La reine du bal, cependant, est sans conteste M3GAN elle-même, incarnée par la jeune danseuse et cascadeuse Amie Donald. Donald fait preuve de remarquables prouesses de mime, donnant vie au sinistre robot grâce à des micro-expressions corporelles précises et à un bon timing comique. Jenna Davis interprète les répliques méchantes de M3GAN, mais c’est au réalisateur Gerard Johnstone et à l’équipe de conception sonore qu’il revient de souligner ses moments les plus drôles. Au cours du deuxième acte du film, qui fait office de thriller, Johnstone peut déclencher un rire simplement en montrant M3GAN en train de regarder par la fenêtre d’une voiture. La vaste partition musicale du compositeur Anthony Willis sert à rappeler au public qu’il doit s’attendre à des hyperboles, de sorte que n’importe qui pourrait entrer dans le film à mi-parcours et reconnaître en quelques secondes qu’il s’agit d’une comédie.

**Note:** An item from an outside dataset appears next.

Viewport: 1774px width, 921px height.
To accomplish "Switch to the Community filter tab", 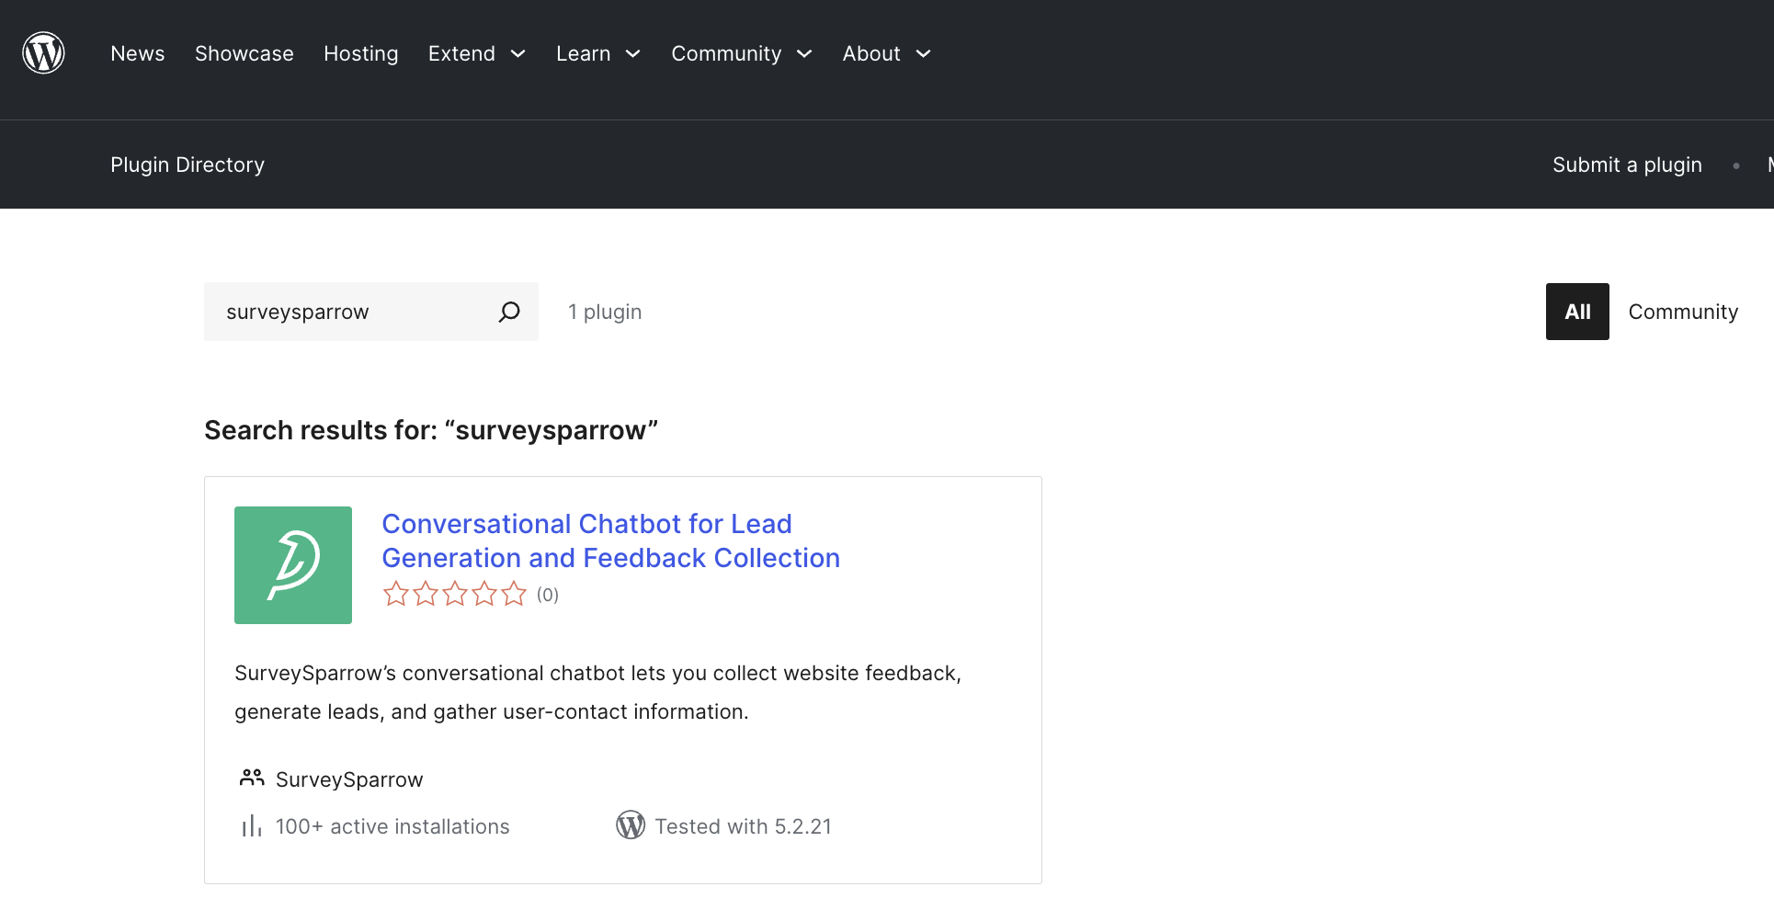I will pyautogui.click(x=1683, y=312).
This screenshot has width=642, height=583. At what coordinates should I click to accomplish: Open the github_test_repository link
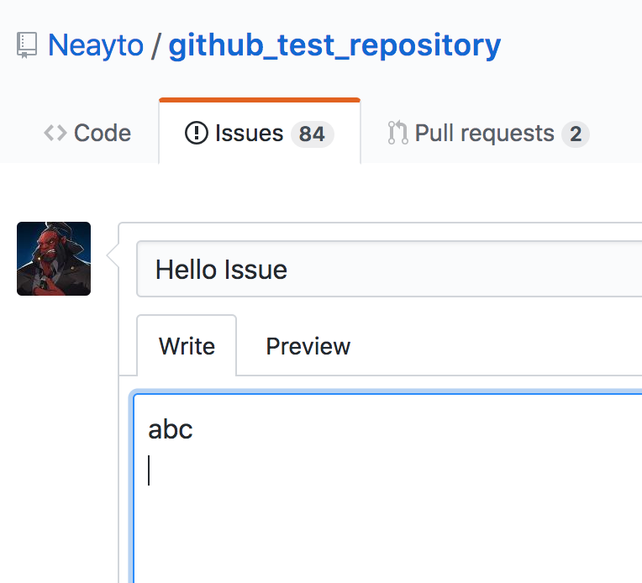(334, 45)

Et pourtant, M3GAN a encore plus à offrir. En plus d’être une comédie d’horreur mémorable, c’est aussi une œuvre de science-fiction assez solide, qui ruminent les relations de plus en plus tendues entre les parents, les enfants et la technologie. Il est plus facile que jamais pour les parents d’occuper et de divertir leurs enfants avec leur tablette ou leur smartphone personnel, mais le faire à l’excès peut signifier abdiquer l’acte parental à ces appareils. Plus encore que de parquer un enfant devant un téléviseur, les logiciels et les médias sociaux peuvent développer une relation interactive et interdépendante avec un enfant qui peut très facilement supplanter la vôtre. M3GAN est une personnification astucieuse et mnésique de ce conflit, et le récit est prêt à l’interroger sous d’autres angles que celui de “la technologie est mauvaise”. C’est une histoire sur l’éducation des enfants (comme tous les films que j’ai chroniqués pour Observer depuis que je suis devenu parent, c’est drôle comme cela arrive), et sur la responsabilité qu’ont les parents de poser leur téléphone et de s’engager avec leurs enfants plutôt que de leur transmettre leurs terribles habitudes. C’est aussi direct qu’un épisode moyen de Black Mirror, mais pas aussi lourd ou sérieux.
M3GAN est le premier nouveau film que j’ai vu en 2023, et c’est donc automatiquement le film le plus amusant que j’ai vu au cinéma cette année. Ce qui est choquant, c’est que je pense qu’il pourrait rester en tête de ma liste pendant un bon moment. Même s’il sera probablement disponible en streaming sur Peacock d’ici la fin du mois de février, je vous recommande vivement d’aller voir M3GAN avec une foule nombreuse. Franchement, c’est à hurler.